A Letter to the Bad Days

For my first post, I want to address the obvious situation that we’re all in. In my “about me,” I tell you that my personal philosophy revolves around positivity and cliché messages about getting through tough times. But no worries, that doesn’t mean that I ignore that life isn’t rough sometimes. Or even most of the time. And people that pretend like life’s ugly side doesn’t exist are lowkey the worst kind of people, because no one has never had a bad day, week, or year. So this first post is a letter to the bad days.

Dear 2020,

You’re actually the worst. After getting through a World War III scare, devastating wildfires in Australia, and the death of basketball legend Kobe Bryant, we all thought that the worst was behind us and that we could still make you our year. Each of those events felt a little bit like the world was ending, but nothing has really felt closer to that feeling than the events of March 9, 2020. That was the start of the bad days.

The day started out like any other Monday morning. I woke up at 9am, got my Dunkin’, and headed to my first class of the day at 10. Everything seemed normal, but on my walk to my second class of the day, I couldn’t help but dwell on the fact that this might be my last week on campus for a while. Professors had begun to warn us that contingency plans were in place should we need to move online for a few weeks after spring break which started at the end of that week. That didn’t sound like an ideal plan given the fact that it was finally getting warmer, darty season was approaching, and the overall mood on campus was improving by the day. Hopefully this would only be one more short test you throw at us. It was only March and we’d already gone through so much, what was one more obstacle?

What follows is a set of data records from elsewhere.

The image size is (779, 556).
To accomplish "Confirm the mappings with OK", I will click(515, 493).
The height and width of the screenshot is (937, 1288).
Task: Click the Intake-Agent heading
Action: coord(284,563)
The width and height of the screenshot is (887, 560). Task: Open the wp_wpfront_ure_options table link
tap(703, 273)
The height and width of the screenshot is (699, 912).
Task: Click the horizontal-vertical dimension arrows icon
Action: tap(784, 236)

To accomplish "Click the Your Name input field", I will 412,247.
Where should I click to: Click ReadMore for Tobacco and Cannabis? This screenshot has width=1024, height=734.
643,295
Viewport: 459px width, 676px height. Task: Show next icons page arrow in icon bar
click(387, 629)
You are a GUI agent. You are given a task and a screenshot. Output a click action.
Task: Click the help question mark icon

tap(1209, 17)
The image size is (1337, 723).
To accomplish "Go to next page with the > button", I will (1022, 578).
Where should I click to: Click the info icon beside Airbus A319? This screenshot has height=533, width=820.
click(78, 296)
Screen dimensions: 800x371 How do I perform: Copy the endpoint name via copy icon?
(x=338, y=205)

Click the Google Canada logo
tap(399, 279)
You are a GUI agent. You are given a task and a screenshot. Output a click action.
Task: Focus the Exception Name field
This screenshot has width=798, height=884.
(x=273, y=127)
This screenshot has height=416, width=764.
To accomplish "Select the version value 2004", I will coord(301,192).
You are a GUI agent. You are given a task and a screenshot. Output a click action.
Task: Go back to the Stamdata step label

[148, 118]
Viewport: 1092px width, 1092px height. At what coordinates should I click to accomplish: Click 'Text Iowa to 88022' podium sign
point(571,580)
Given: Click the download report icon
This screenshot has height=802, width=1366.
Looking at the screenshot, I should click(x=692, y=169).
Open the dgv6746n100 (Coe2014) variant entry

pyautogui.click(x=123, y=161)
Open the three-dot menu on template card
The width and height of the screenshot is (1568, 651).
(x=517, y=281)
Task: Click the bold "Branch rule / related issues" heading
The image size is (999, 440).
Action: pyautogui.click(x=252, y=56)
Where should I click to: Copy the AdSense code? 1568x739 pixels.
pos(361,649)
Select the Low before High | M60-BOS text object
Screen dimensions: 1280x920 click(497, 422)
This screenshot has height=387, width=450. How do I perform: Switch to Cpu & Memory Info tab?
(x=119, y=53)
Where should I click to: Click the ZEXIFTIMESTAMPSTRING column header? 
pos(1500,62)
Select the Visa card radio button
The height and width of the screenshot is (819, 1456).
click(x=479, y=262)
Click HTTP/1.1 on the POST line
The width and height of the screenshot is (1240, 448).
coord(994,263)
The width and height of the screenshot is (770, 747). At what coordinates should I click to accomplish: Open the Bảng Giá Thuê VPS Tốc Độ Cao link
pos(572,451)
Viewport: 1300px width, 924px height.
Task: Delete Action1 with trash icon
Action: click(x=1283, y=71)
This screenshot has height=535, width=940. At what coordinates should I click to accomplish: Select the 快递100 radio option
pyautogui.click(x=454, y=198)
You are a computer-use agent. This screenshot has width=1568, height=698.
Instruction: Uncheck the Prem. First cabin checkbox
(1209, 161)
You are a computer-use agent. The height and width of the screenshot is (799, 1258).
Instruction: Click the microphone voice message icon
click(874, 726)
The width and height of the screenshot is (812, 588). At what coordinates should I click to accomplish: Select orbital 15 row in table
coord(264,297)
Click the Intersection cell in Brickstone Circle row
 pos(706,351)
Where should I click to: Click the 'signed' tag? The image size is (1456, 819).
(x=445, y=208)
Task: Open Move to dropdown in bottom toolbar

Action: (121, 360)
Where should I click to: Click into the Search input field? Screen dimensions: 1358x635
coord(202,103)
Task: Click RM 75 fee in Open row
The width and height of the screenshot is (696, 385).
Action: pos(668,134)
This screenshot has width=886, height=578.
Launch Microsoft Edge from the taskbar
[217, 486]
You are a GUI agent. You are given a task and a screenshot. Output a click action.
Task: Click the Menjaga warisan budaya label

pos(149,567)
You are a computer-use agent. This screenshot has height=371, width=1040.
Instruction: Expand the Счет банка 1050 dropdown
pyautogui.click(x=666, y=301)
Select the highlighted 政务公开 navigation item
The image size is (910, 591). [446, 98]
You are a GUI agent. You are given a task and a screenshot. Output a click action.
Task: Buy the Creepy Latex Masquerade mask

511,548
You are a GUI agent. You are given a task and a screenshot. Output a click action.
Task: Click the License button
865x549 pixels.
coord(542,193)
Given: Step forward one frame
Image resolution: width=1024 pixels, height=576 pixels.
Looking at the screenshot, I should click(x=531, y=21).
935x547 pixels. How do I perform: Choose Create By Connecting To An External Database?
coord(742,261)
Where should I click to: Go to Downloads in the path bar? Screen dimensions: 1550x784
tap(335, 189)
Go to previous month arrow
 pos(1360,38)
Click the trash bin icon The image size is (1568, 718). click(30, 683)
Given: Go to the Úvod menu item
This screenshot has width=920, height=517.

Ultimately, I knew every decision would come out of concern for everyone’s safety and I was mentally prepared to pack up for three weeks that Friday. But only 30 minutes later while sitting in my English seminar we received a shocking message from our University President:

“Face-to-face classes are suspended for the remainder of Monday, March 9, and Tuesday, March 10 […] All residential students are encouraged to return home immediately […] the University will evaluate, in consultation with public health authorities, whether conditions allow students to return to campus and resume face-to-face instruction on March 30.”

What the hell? That wasn’t supposed to happen until Friday. Anger, fear, sadness, and disappointment hit me all at the same time. I knew that this was going to be more than just a little test of strength. Shit just got real.

Walking back to my dorm after class gave me the strangest feeling that stayed with me until I got home in Baltimore the next day. Everything felt like it was happening in slow motion and I was suddenly removed from my body and watching myself from above. Looking at my Snapchat and Instagram stories, I saw photos and videos of everyone starting to darty on Eddie’s (our quad) to celebrate the extended time we had off. But maybe celebrate is the wrong word. The whole situation looked like celebrating, but we all knew in the back of our minds that this really might be the last time we see each other for a very long time. The email that day said we might return March 30, but we were no strangers to COVID-19. We watched the news, we read about China, and our friends were coming home from Italy. We knew that very bad days were ahead. We all kind of knew that March 30 would turn into the whole semester, and it eventually did. So in a way, dartying on Eddie’s was an end-of-the-world party. We were far from celebrating. We were mourning.

The rest of that night was a blur. My friends left. I went out and had fun. Got dinner at the burger place on 189th. Basically, that night was a hail mary attempt to cram the entire spring semester into a few hours. But then I went back to my room and saw my clothes scattered on the ground in my attempt to pack that afternoon. My roommate was gone. My friends were home. The bad days creeped in. I tried to sleep that night, but honestly that was too much to ask. I tossed and turned with frustration and when I did slip into sleep, I was pestered with bad dreams. That morning I woke up and packed and took one last look out of my window at Keating Hall’s tower and my favorite tree on campus for the last time. My uber dropped me off at Penn Station which was practically empty for probably the first time ever. I got on my train and we pulled away. That was that. Hello bad days. Goodbye Fordham. Goodbye New York. Until August.